Given task 1: Decide whether each statement below agrees with the seltzer bottle post. Answer yes or no for (a), (b) and (c), and quote the deciding words of the post. (a) The poster owns five old seltzer bottles dating from the 20s to the 40s. (b) The poster has already used a strap wrench on the newly bought bottle. (c) The poster has already had a hole drilled in the bottom glass of the new bottle.
Given task 2: Pick up the seltzer bottle post after its final line and carry it forward.

# Stubborn Seltzer Bottle--Alternative Removal?



## knatsm

Hi All,

 I have five old seltzer bottles ranging from the 20s to the 40s. I have been successful removing their tops for cleaning with little more than a strap wrench and elbow grease. 

 I recently bought another one that I am having the damnedest time opening. (It has an amazing local label that you can't enjoy because it's so darn dirty.) I have tried the strap wrench, WD-40, temperature changes, lubricating oil, and pretty much every method imaginable. I've basically created the same "situation" the old removal tool would have used. I've googled a ton, too.

 It seems there's no hope getting this thing off without some more drastic measures. Should I try to cut through the collar metal at the point is meets the top spigot part? Should I have a hole drilled in the bottom glass so I can at least run water through it? Thoughts?

 Thanks!!

Supplied material:
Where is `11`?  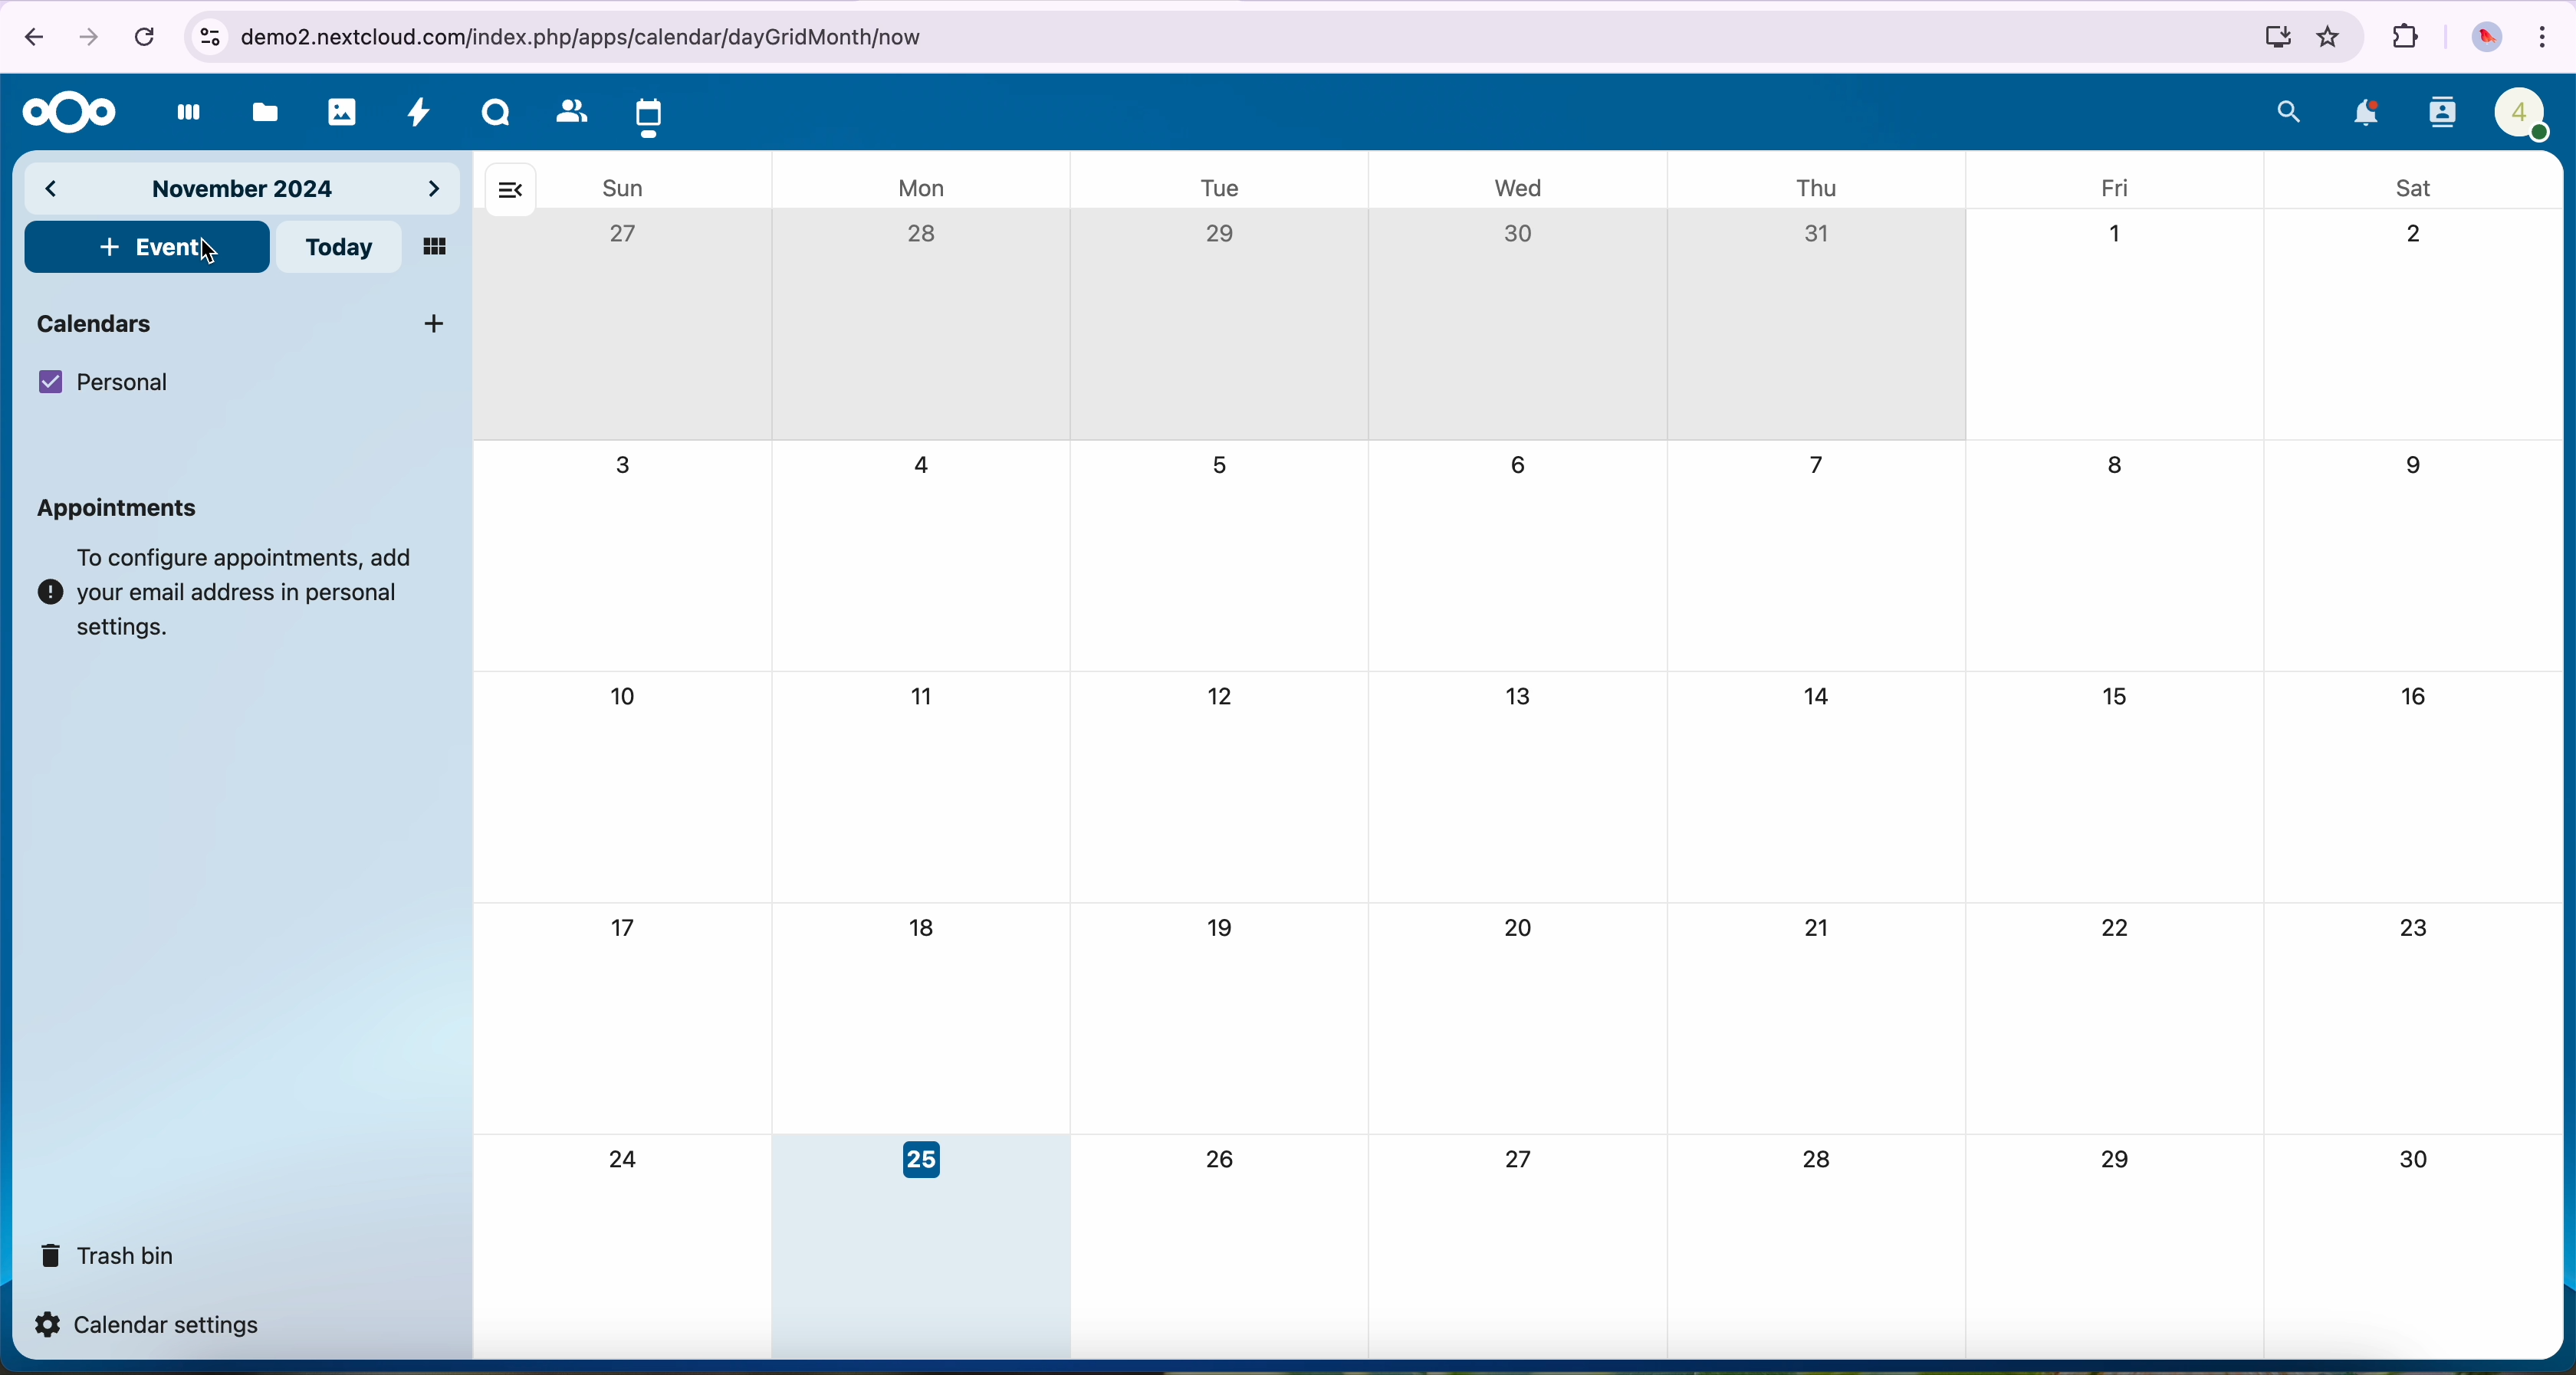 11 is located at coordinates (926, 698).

Result 1:
(a) Yes: "I have five old seltzer bottles ranging from the 20s to the 40s."
(b) Yes: "I have tried the strap wrench, WD-40, temperature changes, lubricating oil, and pretty much every method imaginable."
(c) No: "Should I have a hole drilled in the bottom glass so I can at least run water through it?"

Result 2:
----------



## epackage

Put it in a paint can or something, spray head down, and let it soak in some lubricant for a couple days. Then try holding the thread collar with a pair of channel lock pliers and removing it, I've only ever had one that wouldn't come loose. Don't do any drilling on the bottle, it's better to cut the head off and replace it...


----------



## sandchip

I agree with Jim unless you plan on saving the spigot assembly.  If so, I'd get a piece of leather to protect the collar from the plier jaws.  If not, you'd might as well cut it off and pirate a spigot off another bottle.


----------



## chosi

I don't know if this helps any, but it's kind of cool.  I saw it on bay.
 It appears to be special pliers and a wooden jig for removing syphon seltzer tops.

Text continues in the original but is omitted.